Google sees the message of the ad differently, of course. "We believe that AI can be a great tool for enhancing human creativity but can never replace it," Google spokesperson Alana Beale told SFGate. "Our goal was to create an authentic story celebrating Team USA. It showcases a real-life track enthusiast and her father and aims to show how the Gemini app can provide a starting point, thought starter, or early draft for someone looking for ideas for their writing."
The idea of AI output as a mere "starting point" for human endeavors has long been key to the marketing balancing act. That Copilot Superbowl ad, for instance, includes outputs with numerous "brainstormed" storyboard images and signage designs for the human prompter to pick from.
Besides making the AI seem more approachable, the "starting point" framing helps obscure that current AI models usually aren't good enough to operate without significant human intervention. In most professional cases, you still need a human editor or designer to weed out the hallucinated or nonsensical AI-generated options. And even quality AI output often needs editing to avoid coming across as non-human.But humans are lazy. It's a small leap from "Generate some ideas I can use as a starting point" to "Eh, that starting point looks fine; just submit it as is." That might be fine for busywork situations where the quality of the output isn't paramount. But as NPR's Linda Holmes memorably wrote, "Who wants an AI-written fan letter??"
To Google's credit, putting the "Dear Sydney" ad prompt into Google Gemini returns a response that's clearly labeled as "a draft to get you started," as in the ad.

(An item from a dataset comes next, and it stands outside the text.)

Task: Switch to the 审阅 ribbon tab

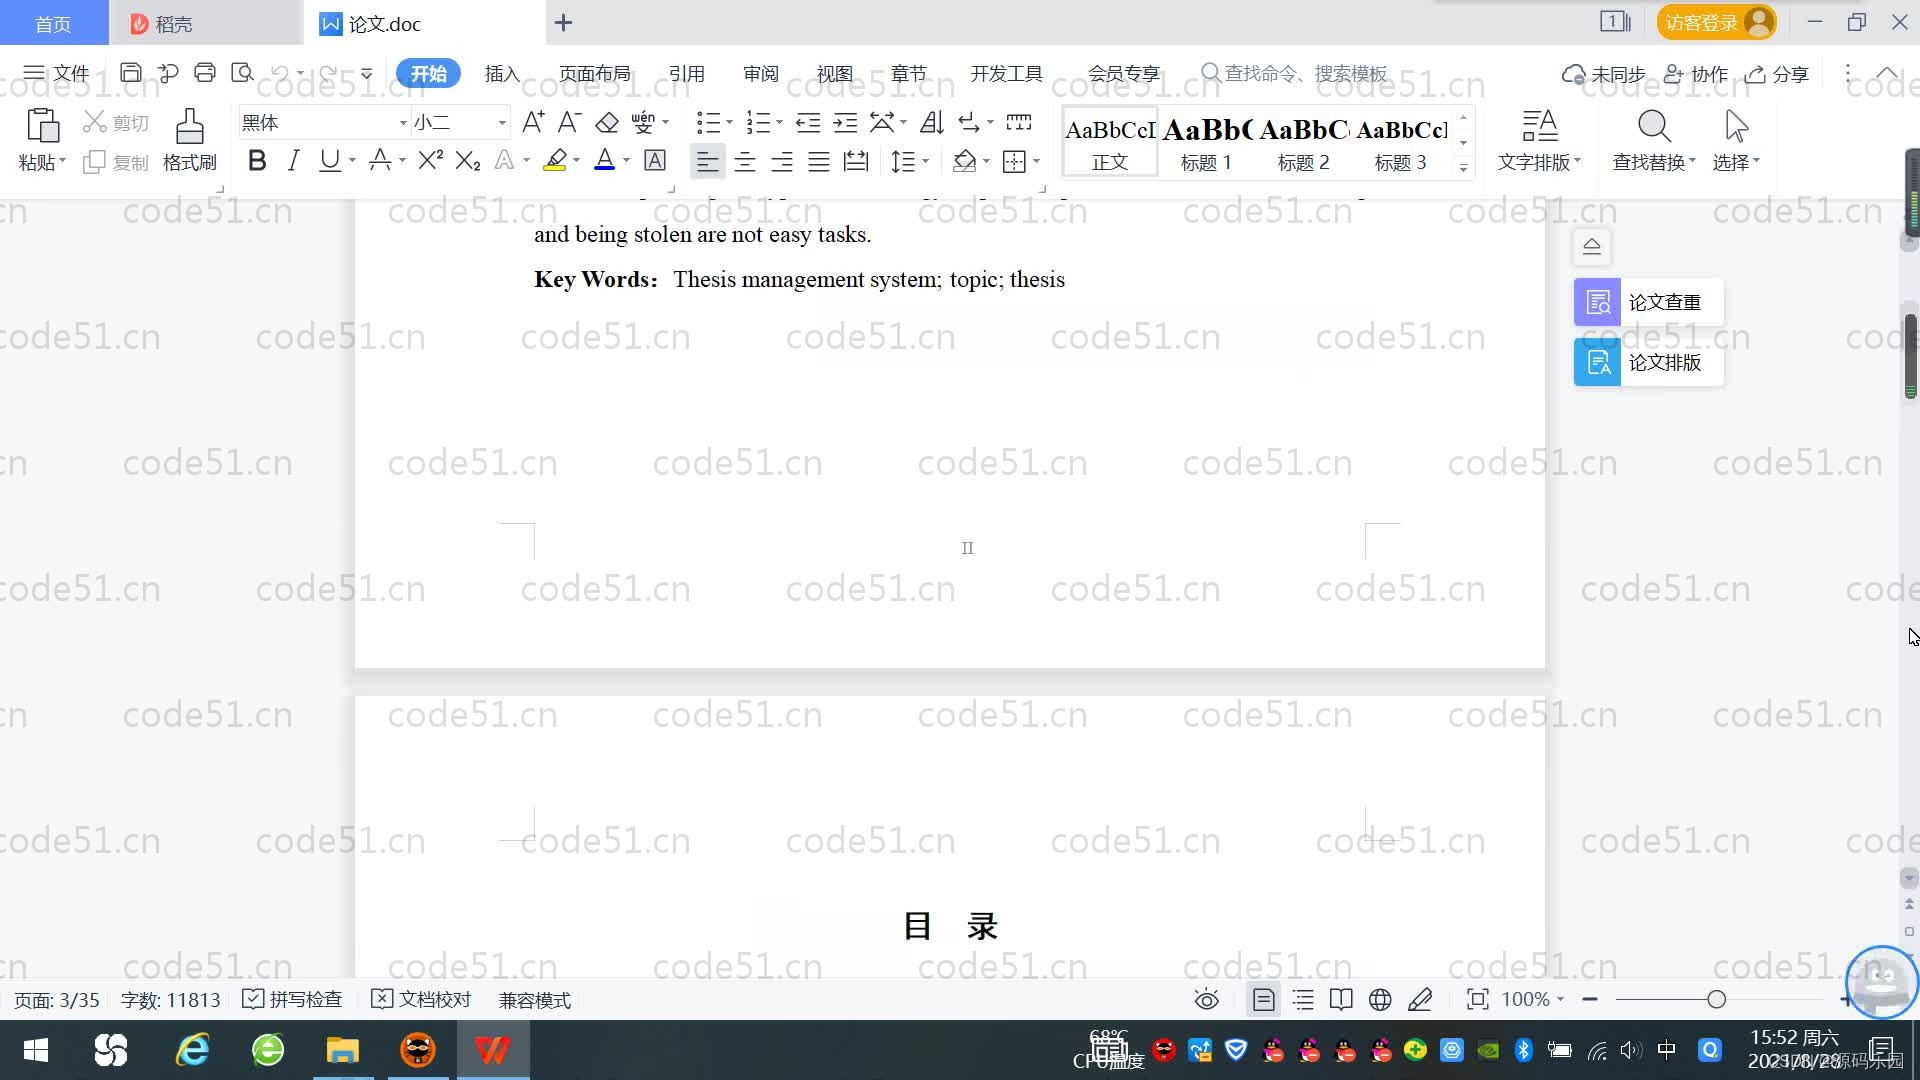Action: (x=760, y=73)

The response even suggests that the prompter "add more personal details to make the letter even more special. For example, your daughter could mention a specific race she watched or a particular quality she admires about Sydney."
But when we put the same prompt into the subscribers-only Gemini Advanced model, that "draft" framing is gone. Instead, you get a short letter that's implicitly ready to send once you fill in the bracketed "[Daughter's name]" sections.
A kid that gets a response like that isn't going to see LLMs as a useful "starting point" tool to avoid writer's block when confronted with a blank page. They're going to see LLMs as a way to generate a complete letter that they can pass off as their own—just fill in your name here, and there's no need to add any more personal touch.
The whole thing reminds me of the opening scene in Spike Jonze's 2013 movie Her. While Joaquin Phoenix's protagonist at first seems to be dictating a heartfelt letter to a loved one, it quickly becomes clear he is working as one of many faceless drones for "beautifulhandwrittenletters.com," writing a touching message on behalf of a stranger and intended for another stranger.
The scene is a clear statement on the alienating, dehumanizing effects of outsourcing the emotional labor of personal writing. It's also a look at a world where the idea of writing your own personal message to a loved one is apparently so foreign to people that it has become an economically viable business model for outsourced specialists.
As a vision of the future (present?) of letter writing—and creative work in general—Google's "Dear Sydney" ad might be even more grim. I want AI-powered tools to automate the most boring, mundane tasks in my life, giving me more time to spend on creative, life-affirming moments with my family. Google’s ad seems to imply that these life-affirming moments are also something to be avoided—or at least made pleasingly more efficient—through the use of AI.